Short definitions for the words that show up across SteepGuide: processing, brewing vessels, styles, and tasting language.
A
Astringency
A drying, puckering sensation caused by tea polyphenols; useful in balance, harsh when over-extracted.
C
Caffeine
A naturally occurring stimulant in true tea. Amount varies by tea, leaf amount, grind, and brewing style.
Camellia sinensis
The tea plant.

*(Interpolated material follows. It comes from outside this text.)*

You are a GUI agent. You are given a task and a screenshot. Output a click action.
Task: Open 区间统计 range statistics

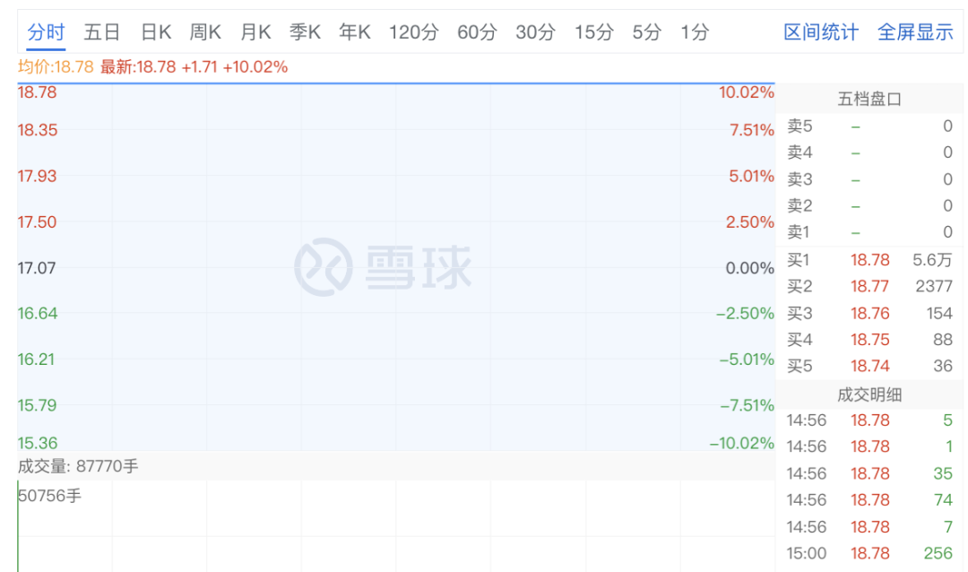pyautogui.click(x=821, y=33)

Green, black, white, oolong, matcha, and pu-erh all come from this species.
Catechins
A family of tea polyphenols associated with bitterness, astringency, and green tea structure.
Chai
A spiced tea tradition, often black tea brewed with milk, sweetener, and spices such as cardamom and ginger.
Chasen
A bamboo matcha whisk used to suspend matcha powder smoothly in water.
Chawan
A tea bowl used for whisking and drinking matcha.
Cold brew
Tea brewed in cold water over a longer period, usually for a smoother iced cup with less perceived bitterness.
Compressed tea
Tea pressed into cakes, bricks, or nests for storage, aging, transport, or portioning.
Cultivar
A cultivated tea plant variety selected for traits such as aroma, color, yield, or processing fit.
F
Fannings
Small broken tea particles often used in tea bags; fast extracting, but not automatically low quality.
Fixation
The heat step that slows oxidation in green tea, often by steaming or pan-firing.
Flush
A seasonal harvest period, commonly used for teas such as Darjeeling.
G
Gaiwan
A lidded Chinese brewing bowl used for focused, repeat infusions.
Gongfu
A concentrated brewing style using more leaf, less water, and many short steeps.
Gyokuro
A shade-grown Japanese green tea known for deep umami and lower-temperature brewing.
H
Honeybush
A naturally caffeine-free South African tisane related in use and flavor profile to rooibos.
K
Kyusu
A Japanese teapot, often side-handled, commonly used for sencha and other Japanese green teas.
L
Longjing
Dragon Well, a flat-leaf Chinese green tea often associated with roasted chestnut-like notes.
M
Masala
A spice mixture; in masala chai it usually points to warming spices brewed with tea and milk.
Matcha
A powdered Japanese green tea whisked into water, so the whole ground leaf is consumed.
O
Oxidation
The enzymatic browning process that changes tea color, aroma, body, and tannin structure.
P
Pu-erh
A Yunnan dark tea tradition sold loose or compressed, commonly divided into raw and ripe styles.
R
Roasting
A heat treatment that can add toasted, nutty, caramelized, or mineral depth to tea.
Rolling
A shaping and cell-breaking step that influences extraction, appearance, and oxidation.
Rooibos
A naturally caffeine-free South African infusion made from Aspalathus linearis, not Camellia sinensis.
S
Sencha
The benchmark Japanese steamed green tea, usually fresh, grassy, and sensitive to water temperature.
Shade-grown
A pre-harvest shading practice that can deepen green color, sweetness, and umami.
Sheng
Raw pu-erh: a style that can be bright and bitter young, then change substantially with aging.
Shou
Ripe pu-erh: pile-fermented dark tea designed for earthy, smooth depth without decades of aging.
T
Tannins
A broad term often used for compounds that contribute structure, bitterness, and drying texture.
Terroir
The combined effect of place, climate, soil, cultivar, farming, and processing on tea character.
Tisane
An herbal infusion that does not come from Camellia sinensis.
Tuocha
A nest-shaped compressed tea form, often used for pu-erh and related dark teas.
U
Umami
A savory taste associated with amino acids, especially prominent in shaded Japanese green teas and matcha.
W
Withering
A controlled moisture-loss step after harvest that softens leaves and begins flavor development.